With iCloud Drive, Apple provides an Optimize Mac Storage checkbox that, when checked, stores the full contents of iCloud Drive on the Mac only if there’s enough space. However, you may wish to recover local storage space without selecting that option—luckily, that’s easy to do. Open iCloud Drive in the Finder, Control-click a file, and choose Remove Download. The file remains in iCloud Drive, and if you need it locally, you can click the cloud icon next to its name to download it. If you’re not sure which files in the iCloud Drive window occupy the most space, choose View > As List, and then click the Size column so the largest files sort to the top (click again if they’re sorting to the bottom).
Remember when we had to keep magnets away from floppy disks to avoid scrambling them? Modern storage is no longer vulnerable, but magnets and electromagnetic fields from consumer electronics can interfere with medical devices, like implanted pacemakers and defibrillators.

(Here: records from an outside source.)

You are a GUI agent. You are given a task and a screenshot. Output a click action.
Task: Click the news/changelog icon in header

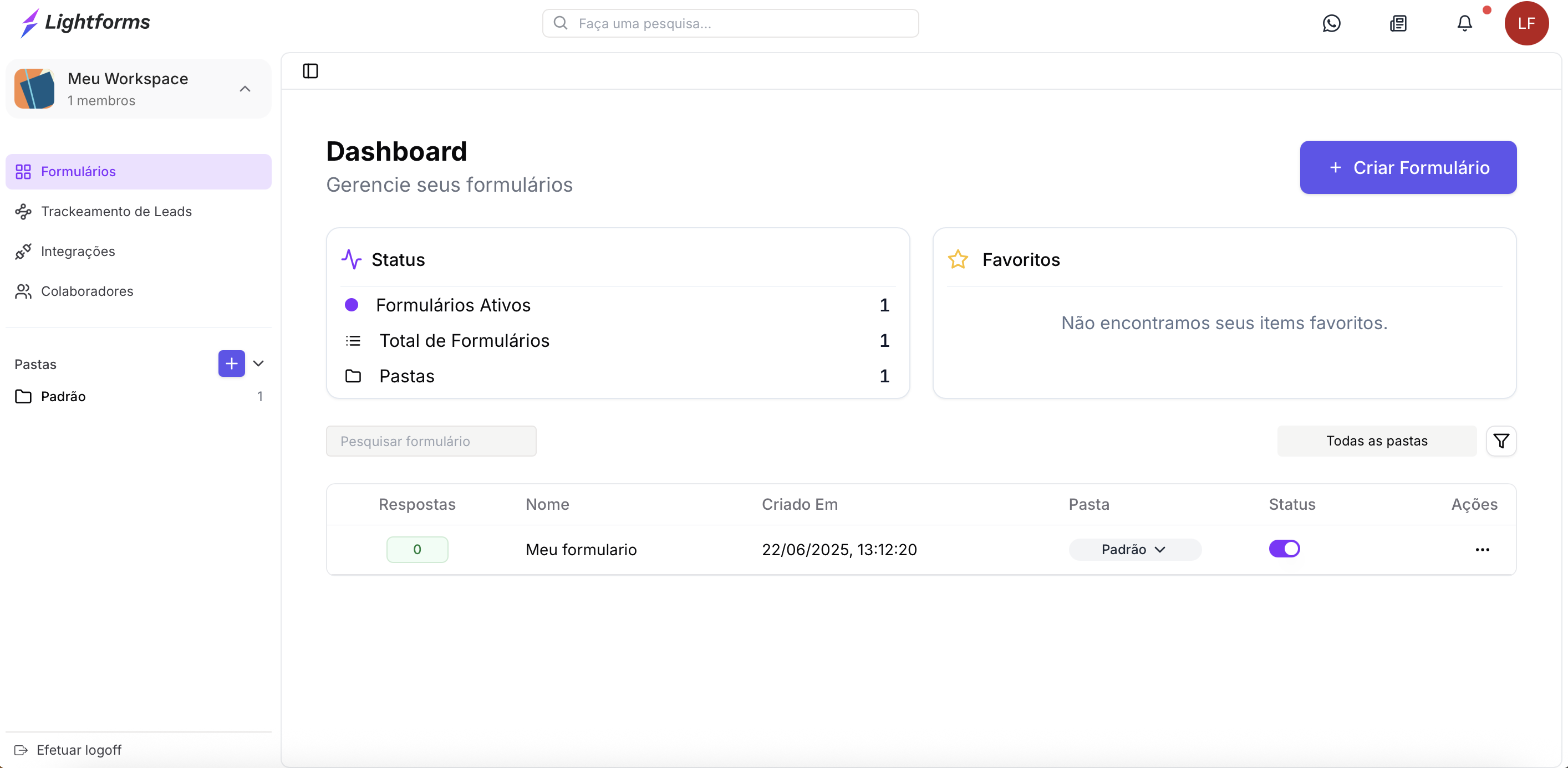click(1398, 23)
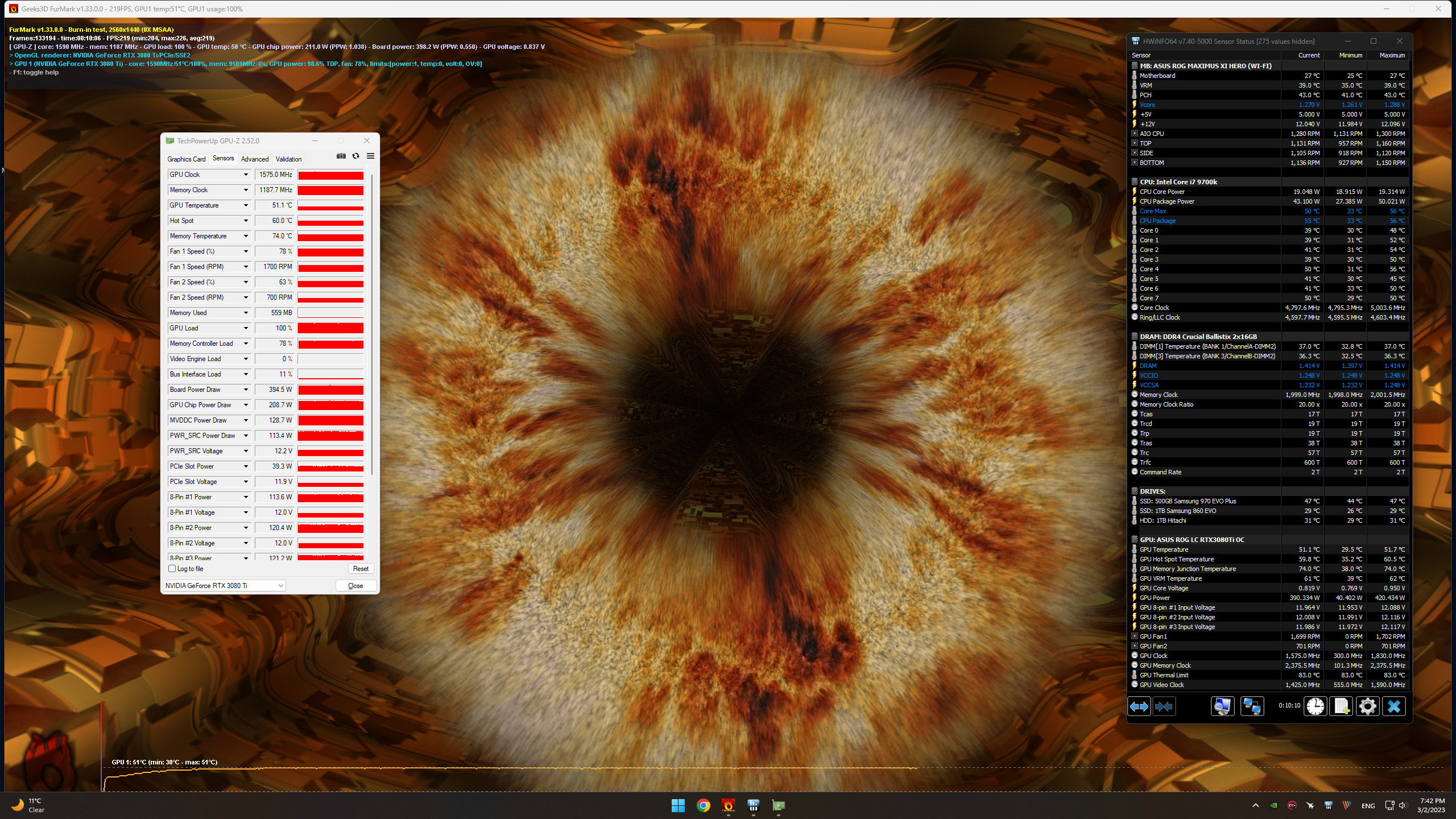This screenshot has height=819, width=1456.
Task: Click HWiNFO expand columns arrows icon
Action: click(1139, 706)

Although iPhone 12 models contain more magnets than prior models, Apple says they’re not expected to pose a greater risk of magnetic interference. However, after a study found that one pacemaker could be deactivated by holding an iPhone 12 near it, Apple issued a support document recommending that you keep your iPhone 12 and MagSafe accessories more than 6 inches (15 cm) away from your medical device or more than 12 inches (30 cm) away while wirelessly charging. Better safe than sorry—if you have a pacemaker, don’t put your iPhone or any other consumer electronics in a breast pocket.
In iOS 14 and iPadOS 14, Apple added two new status indicators to the right side of the status bar at the top of the screen. They’re designed to give you feedback about what an app is doing. An orange dot indicates that an app is using the microphone, and a green dot means that an app is using the camera (and possibly the microphone as well). They’re subtle and shouldn’t be distracting, but if you ever notice them when you don’t think the camera or microphone should be in use, look for apps that might be using them in the background.